| Problem to solve |
What appears in the data must be reproduced exactly.

*****

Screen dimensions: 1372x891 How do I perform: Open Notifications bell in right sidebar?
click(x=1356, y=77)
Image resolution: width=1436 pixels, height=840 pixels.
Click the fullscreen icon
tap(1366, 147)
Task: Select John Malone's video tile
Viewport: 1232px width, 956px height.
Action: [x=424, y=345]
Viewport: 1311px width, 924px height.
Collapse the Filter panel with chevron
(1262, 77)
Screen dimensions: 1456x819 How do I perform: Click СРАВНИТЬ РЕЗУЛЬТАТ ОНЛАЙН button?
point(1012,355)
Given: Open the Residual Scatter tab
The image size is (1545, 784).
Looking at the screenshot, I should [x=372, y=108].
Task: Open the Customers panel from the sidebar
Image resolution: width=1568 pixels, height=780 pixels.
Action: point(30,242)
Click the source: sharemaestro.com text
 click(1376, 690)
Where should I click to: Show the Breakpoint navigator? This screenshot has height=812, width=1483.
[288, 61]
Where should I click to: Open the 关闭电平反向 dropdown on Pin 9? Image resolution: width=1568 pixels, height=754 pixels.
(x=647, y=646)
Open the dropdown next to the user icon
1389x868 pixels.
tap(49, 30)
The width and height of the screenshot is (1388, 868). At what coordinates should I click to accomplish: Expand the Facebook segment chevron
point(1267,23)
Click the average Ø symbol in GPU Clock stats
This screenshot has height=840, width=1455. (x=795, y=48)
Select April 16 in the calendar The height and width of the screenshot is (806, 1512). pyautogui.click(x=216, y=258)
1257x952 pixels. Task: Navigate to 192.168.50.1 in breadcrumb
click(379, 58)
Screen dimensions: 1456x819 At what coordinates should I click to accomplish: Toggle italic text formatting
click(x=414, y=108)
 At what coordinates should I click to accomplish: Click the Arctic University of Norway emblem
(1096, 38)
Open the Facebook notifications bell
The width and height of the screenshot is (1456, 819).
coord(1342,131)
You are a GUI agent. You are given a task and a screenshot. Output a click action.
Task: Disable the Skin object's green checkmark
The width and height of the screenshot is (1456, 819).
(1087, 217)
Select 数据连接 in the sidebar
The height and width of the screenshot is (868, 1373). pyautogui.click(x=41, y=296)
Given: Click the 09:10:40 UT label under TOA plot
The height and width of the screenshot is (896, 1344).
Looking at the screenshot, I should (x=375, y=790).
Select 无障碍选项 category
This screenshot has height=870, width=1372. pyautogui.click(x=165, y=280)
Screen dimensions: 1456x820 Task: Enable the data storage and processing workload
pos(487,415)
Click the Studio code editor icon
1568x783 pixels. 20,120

*****

| Response below |
Screen dimensions: 1372x891 How do I perform: Open Notifications bell in right sidebar?
click(x=1356, y=77)
Image resolution: width=1436 pixels, height=840 pixels.
Click the fullscreen icon
tap(1366, 147)
Task: Select John Malone's video tile
Viewport: 1232px width, 956px height.
Action: [x=424, y=345]
Viewport: 1311px width, 924px height.
Collapse the Filter panel with chevron
(1262, 77)
Screen dimensions: 1456x819 How do I perform: Click СРАВНИТЬ РЕЗУЛЬТАТ ОНЛАЙН button?
point(1012,355)
Given: Open the Residual Scatter tab
The image size is (1545, 784).
Looking at the screenshot, I should [x=372, y=108].
Task: Open the Customers panel from the sidebar
Image resolution: width=1568 pixels, height=780 pixels.
Action: point(30,242)
Click the source: sharemaestro.com text
 click(1376, 690)
Where should I click to: Show the Breakpoint navigator? This screenshot has height=812, width=1483.
[288, 61]
Where should I click to: Open the 关闭电平反向 dropdown on Pin 9? Image resolution: width=1568 pixels, height=754 pixels.
(x=647, y=646)
Open the dropdown next to the user icon
1389x868 pixels.
tap(49, 30)
The width and height of the screenshot is (1388, 868). At what coordinates should I click to accomplish: Expand the Facebook segment chevron
point(1267,23)
Click the average Ø symbol in GPU Clock stats
This screenshot has height=840, width=1455. (x=795, y=48)
Select April 16 in the calendar The height and width of the screenshot is (806, 1512). pyautogui.click(x=216, y=258)
1257x952 pixels. Task: Navigate to 192.168.50.1 in breadcrumb
click(379, 58)
Screen dimensions: 1456x819 At what coordinates should I click to accomplish: Toggle italic text formatting
click(x=414, y=108)
 At what coordinates should I click to accomplish: Click the Arctic University of Norway emblem
(1096, 38)
Open the Facebook notifications bell
The width and height of the screenshot is (1456, 819).
coord(1342,131)
You are a GUI agent. You are given a task and a screenshot. Output a click action.
Task: Disable the Skin object's green checkmark
The width and height of the screenshot is (1456, 819).
(1087, 217)
Select 数据连接 in the sidebar
The height and width of the screenshot is (868, 1373). pyautogui.click(x=41, y=296)
Given: Click the 09:10:40 UT label under TOA plot
The height and width of the screenshot is (896, 1344).
Looking at the screenshot, I should (x=375, y=790).
Select 无障碍选项 category
This screenshot has height=870, width=1372. pyautogui.click(x=165, y=280)
Screen dimensions: 1456x820 Task: Enable the data storage and processing workload
pos(487,415)
Click the Studio code editor icon
1568x783 pixels. 20,120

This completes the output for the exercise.